Resnet networks can provide a large number of convolutional layers, in some cases, as many as thousands. Common numbers of layers in such networks are 18, 34, 50, 101, and 152. In an embodiment, as few as 18 convolutional layers may be satisfactory.
From the model output, there can be two main channel outputs. The first channel outputs the stamp or seal pixel segmentation map. The second channel outputs a mask of regions which estimates the locations of foreground text lines and masks only stamp texts. Using the stamp mask (1st channel), it is possible to localize and detect the stamps in the form. Then, using the line mask (2nd channel), it is possible to segment further the foreground text lines while preserving the original pixels on the text lines without damaging them. This solution balances stamp pixel estimation and text line detection, which can achieve high performance stamp localization and line segmentation.
In an embodiment, processing system 1350 may include a deep learning system 1200 which stamp filter 1320 and mask filter 1330 use to perform stamp localization and text removal, depending on the embodiment. In other embodiments, either stamp filter 1320 or mask filter 1330 may implement its own deep learning system 1200, or each of stamp filter 1320 and mask filter 1330 may implement its own deep learning system 1200. In embodiments, each of stamp filter 1320 and mask filter 1330 may include one or more processors, one or more storage devices, and one or more solid-state memory systems (which are different from the storage devices, and which may include both non-transitory and transitory memory). In embodiments, additional storage 1360 may be accessible to one or more of stamp filter 1320, mask filter 1330, and processing system 1350 over a network 1340, which may be a wired or a wireless network or, in an embodiment, the cloud.

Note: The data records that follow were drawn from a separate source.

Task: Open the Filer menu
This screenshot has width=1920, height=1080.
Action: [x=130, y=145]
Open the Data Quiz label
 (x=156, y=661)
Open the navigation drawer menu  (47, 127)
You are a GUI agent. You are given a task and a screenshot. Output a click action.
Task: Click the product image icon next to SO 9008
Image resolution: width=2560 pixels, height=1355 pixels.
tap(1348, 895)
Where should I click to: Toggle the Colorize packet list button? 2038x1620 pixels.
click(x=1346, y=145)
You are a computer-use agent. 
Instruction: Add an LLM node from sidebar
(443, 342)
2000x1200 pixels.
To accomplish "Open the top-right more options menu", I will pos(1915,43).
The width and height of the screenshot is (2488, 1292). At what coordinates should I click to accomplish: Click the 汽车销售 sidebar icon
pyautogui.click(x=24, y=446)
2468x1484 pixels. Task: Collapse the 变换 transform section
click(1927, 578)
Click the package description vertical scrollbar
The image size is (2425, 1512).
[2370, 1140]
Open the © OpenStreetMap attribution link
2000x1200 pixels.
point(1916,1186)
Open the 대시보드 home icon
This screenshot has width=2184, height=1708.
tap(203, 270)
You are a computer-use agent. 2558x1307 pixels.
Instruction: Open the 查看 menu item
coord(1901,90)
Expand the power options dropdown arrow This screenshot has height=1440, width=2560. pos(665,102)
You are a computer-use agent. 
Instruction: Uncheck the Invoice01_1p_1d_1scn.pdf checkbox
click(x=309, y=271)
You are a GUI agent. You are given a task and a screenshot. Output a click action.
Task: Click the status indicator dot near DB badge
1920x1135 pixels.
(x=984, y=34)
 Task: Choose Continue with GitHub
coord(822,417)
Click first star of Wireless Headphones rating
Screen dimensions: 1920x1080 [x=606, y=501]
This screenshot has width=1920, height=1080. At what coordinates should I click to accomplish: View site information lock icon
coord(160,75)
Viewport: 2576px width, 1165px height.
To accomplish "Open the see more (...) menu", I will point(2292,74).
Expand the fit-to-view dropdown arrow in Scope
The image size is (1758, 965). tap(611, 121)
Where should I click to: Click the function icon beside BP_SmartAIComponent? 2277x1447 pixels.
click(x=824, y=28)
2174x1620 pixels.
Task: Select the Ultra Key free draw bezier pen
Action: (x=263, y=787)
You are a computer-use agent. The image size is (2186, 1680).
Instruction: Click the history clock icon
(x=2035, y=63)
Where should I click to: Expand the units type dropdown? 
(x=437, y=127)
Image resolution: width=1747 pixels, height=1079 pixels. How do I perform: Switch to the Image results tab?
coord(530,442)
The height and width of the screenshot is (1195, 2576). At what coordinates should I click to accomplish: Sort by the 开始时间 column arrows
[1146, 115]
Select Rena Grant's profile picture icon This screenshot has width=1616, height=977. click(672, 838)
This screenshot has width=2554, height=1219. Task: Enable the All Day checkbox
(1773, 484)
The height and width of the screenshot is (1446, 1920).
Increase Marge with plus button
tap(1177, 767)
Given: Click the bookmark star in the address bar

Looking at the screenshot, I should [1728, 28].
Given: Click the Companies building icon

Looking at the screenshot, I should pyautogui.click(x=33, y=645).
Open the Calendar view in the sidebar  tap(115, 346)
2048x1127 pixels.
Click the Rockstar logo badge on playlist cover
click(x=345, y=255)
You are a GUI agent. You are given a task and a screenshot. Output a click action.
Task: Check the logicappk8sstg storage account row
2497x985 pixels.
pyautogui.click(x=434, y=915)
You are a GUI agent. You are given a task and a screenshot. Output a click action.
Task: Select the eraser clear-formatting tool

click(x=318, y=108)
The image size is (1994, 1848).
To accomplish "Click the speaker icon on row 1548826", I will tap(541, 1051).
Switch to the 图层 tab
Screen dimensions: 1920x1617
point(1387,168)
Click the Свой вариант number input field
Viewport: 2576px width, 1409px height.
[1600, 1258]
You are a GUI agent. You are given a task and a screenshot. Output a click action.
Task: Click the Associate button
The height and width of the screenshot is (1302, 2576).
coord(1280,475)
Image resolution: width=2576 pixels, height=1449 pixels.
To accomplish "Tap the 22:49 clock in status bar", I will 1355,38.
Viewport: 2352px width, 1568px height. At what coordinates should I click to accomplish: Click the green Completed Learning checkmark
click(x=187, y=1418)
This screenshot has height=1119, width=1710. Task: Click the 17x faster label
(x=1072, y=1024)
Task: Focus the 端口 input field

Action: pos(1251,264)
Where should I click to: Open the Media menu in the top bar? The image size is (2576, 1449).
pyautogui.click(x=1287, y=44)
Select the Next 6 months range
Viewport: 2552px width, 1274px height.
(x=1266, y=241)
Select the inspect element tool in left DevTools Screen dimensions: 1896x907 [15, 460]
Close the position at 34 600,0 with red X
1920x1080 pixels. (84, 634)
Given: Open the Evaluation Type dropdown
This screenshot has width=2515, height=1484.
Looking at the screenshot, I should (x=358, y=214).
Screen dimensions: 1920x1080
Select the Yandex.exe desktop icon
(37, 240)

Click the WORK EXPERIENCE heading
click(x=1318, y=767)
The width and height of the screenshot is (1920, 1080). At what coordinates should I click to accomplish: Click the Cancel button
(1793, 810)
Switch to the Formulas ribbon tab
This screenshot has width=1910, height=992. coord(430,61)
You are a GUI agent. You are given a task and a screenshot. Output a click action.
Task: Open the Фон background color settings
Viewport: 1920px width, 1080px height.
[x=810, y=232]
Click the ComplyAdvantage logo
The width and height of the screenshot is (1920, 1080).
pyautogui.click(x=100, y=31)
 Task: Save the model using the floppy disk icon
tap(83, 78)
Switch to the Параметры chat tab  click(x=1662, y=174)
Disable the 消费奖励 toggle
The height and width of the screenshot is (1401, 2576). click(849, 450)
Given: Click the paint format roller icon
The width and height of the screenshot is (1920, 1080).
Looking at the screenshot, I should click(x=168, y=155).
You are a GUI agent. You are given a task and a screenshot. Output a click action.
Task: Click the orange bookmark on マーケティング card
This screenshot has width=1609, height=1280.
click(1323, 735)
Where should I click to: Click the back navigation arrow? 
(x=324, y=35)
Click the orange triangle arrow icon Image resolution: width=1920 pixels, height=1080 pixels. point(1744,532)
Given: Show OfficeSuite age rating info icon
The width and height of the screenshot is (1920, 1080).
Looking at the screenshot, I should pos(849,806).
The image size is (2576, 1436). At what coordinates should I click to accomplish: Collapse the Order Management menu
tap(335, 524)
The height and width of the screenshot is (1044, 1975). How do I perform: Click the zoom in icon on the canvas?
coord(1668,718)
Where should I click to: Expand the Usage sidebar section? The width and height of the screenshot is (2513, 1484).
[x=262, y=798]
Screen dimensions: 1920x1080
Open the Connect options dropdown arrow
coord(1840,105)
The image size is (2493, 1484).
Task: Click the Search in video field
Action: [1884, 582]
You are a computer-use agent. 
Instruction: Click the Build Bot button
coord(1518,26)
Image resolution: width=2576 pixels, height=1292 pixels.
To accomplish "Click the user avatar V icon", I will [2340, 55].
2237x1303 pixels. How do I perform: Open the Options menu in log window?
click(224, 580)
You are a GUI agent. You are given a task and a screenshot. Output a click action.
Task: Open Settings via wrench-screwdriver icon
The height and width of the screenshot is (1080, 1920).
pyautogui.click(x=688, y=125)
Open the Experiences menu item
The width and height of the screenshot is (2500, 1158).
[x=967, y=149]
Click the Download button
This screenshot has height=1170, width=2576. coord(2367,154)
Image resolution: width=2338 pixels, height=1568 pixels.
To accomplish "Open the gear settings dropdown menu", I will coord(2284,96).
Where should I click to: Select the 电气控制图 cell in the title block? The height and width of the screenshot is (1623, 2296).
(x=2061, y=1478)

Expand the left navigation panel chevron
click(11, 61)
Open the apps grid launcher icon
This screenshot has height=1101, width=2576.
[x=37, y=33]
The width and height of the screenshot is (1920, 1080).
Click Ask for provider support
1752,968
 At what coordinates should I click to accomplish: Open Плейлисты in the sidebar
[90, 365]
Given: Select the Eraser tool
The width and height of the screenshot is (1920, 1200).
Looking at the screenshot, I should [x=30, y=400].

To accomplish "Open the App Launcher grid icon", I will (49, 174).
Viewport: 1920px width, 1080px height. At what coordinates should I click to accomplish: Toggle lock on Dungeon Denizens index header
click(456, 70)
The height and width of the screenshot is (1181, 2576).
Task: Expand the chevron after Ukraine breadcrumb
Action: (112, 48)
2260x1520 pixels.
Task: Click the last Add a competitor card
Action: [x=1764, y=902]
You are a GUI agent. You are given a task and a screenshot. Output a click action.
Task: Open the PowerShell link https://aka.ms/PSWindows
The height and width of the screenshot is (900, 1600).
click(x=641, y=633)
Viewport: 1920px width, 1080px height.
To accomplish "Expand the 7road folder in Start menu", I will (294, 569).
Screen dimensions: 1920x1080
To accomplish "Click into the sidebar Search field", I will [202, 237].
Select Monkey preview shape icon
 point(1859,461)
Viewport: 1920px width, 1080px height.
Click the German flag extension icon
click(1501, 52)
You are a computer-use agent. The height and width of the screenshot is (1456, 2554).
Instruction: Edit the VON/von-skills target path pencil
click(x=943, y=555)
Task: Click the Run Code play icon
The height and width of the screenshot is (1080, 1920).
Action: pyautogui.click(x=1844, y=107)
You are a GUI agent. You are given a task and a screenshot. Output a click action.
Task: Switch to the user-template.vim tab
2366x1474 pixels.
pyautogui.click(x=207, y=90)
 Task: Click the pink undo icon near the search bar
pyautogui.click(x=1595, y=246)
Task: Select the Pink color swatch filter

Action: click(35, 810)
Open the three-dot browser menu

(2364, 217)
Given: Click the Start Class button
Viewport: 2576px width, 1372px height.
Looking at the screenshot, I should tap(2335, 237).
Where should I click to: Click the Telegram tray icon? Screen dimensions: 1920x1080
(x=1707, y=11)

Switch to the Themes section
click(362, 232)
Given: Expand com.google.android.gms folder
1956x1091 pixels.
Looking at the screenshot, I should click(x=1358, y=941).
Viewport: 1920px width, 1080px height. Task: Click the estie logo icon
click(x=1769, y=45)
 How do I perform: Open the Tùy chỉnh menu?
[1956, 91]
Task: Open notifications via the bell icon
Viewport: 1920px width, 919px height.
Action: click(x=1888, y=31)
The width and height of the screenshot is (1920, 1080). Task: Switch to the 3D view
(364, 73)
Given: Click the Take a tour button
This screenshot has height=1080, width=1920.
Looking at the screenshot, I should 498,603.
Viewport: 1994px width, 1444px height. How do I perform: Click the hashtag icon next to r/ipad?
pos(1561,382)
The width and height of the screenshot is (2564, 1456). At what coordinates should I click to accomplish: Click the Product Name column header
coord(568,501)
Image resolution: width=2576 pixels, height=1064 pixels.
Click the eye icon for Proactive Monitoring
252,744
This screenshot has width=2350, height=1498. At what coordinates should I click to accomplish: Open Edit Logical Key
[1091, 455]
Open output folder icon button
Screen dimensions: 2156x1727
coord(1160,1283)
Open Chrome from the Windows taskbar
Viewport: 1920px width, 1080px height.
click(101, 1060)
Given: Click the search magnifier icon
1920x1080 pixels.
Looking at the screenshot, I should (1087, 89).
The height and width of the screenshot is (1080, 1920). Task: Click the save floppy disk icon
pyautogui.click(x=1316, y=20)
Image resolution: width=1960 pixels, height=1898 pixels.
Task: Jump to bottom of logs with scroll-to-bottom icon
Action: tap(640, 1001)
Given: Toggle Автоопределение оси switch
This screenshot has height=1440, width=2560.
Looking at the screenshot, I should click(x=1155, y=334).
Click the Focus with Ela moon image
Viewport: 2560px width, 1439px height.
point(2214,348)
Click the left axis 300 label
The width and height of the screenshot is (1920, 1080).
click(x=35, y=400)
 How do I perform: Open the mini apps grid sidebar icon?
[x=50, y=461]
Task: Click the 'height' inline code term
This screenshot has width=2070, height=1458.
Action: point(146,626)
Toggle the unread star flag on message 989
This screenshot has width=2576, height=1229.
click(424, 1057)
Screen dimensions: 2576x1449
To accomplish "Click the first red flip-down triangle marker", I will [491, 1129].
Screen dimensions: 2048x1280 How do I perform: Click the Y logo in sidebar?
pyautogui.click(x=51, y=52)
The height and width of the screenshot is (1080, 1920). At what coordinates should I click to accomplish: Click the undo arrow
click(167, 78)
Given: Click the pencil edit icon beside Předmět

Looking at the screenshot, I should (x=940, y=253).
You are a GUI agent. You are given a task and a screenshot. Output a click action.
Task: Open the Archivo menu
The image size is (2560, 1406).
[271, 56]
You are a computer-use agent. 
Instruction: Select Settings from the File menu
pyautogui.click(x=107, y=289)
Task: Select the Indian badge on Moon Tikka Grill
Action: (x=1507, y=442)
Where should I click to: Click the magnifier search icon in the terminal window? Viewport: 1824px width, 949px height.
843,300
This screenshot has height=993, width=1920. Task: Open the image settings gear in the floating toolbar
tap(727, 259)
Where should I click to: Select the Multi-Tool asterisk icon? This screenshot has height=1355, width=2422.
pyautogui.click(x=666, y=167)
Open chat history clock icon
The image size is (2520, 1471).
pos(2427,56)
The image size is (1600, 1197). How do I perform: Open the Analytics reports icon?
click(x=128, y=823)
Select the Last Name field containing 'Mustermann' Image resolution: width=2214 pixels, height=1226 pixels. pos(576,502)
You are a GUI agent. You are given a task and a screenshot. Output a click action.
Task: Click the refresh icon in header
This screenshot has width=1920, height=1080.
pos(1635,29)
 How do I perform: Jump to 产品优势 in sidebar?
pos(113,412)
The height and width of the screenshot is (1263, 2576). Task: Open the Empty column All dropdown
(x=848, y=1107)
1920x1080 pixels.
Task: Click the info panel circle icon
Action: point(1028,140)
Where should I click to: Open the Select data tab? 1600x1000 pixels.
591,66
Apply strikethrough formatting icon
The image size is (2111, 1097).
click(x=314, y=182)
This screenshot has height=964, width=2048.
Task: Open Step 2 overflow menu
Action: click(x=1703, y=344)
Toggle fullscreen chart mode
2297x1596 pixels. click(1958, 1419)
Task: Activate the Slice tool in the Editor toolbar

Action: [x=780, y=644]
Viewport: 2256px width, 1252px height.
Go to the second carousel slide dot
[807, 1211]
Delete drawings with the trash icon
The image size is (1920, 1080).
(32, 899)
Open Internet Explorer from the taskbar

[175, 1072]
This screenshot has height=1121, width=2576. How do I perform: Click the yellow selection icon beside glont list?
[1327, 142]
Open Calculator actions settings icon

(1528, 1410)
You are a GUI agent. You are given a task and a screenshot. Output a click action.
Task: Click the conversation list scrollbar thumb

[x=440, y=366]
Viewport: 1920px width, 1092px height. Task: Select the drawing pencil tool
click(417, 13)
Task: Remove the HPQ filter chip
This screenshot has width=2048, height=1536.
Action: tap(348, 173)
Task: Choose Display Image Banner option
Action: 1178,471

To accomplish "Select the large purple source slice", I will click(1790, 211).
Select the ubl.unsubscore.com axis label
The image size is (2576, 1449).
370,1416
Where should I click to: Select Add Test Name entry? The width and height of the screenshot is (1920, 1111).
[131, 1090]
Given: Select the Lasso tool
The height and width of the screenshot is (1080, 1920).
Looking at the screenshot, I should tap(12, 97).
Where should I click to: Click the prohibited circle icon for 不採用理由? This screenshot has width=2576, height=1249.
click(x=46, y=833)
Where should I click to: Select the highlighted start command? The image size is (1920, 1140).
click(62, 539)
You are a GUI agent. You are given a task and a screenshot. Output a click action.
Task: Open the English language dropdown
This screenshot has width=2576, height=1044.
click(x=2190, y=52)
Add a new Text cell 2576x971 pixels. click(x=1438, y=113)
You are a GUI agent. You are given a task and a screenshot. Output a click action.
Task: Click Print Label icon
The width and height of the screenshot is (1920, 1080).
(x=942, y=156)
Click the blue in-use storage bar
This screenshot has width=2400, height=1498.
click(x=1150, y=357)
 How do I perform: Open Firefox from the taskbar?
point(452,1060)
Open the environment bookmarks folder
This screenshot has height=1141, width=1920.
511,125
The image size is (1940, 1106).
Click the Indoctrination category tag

In an embodiment, storage 1360 may contain training data for the one or more deep learning systems 1200, and/or may contain stamp localization and/or mask filtering results. Storage 1340 may store input images from imaging input 1310, and/or may store images to be processed, and/or may store processed images with stamps or seals removed.
Where network 1340 is a cloud system for communication, one or more portions of computing system 1300 may be remote from other portions. In an embodiment, even where the various elements are co-located, network 1340 may be a cloud-based system.
Depending on the embodiment, one or more of the stamp filter 1320, mask filter 1330, processing system 1350, and node weighting module 1410 may employ the apparatus shown in
While embodiments of the invention have been described in detail above, ordinarily skilled artisans will appreciate that various modifications within the scope and spirit of the invention are possible. In particular, the identification of certain variants in the course of this description is by no means intended to be an exhaustive list. Rather, identification of those variants provides examples to inform ordinarily skilled artisans about the types of variants that are contemplated here. Accordingly, the scope of the invention is to be construed as limited only by the scope of the following claims.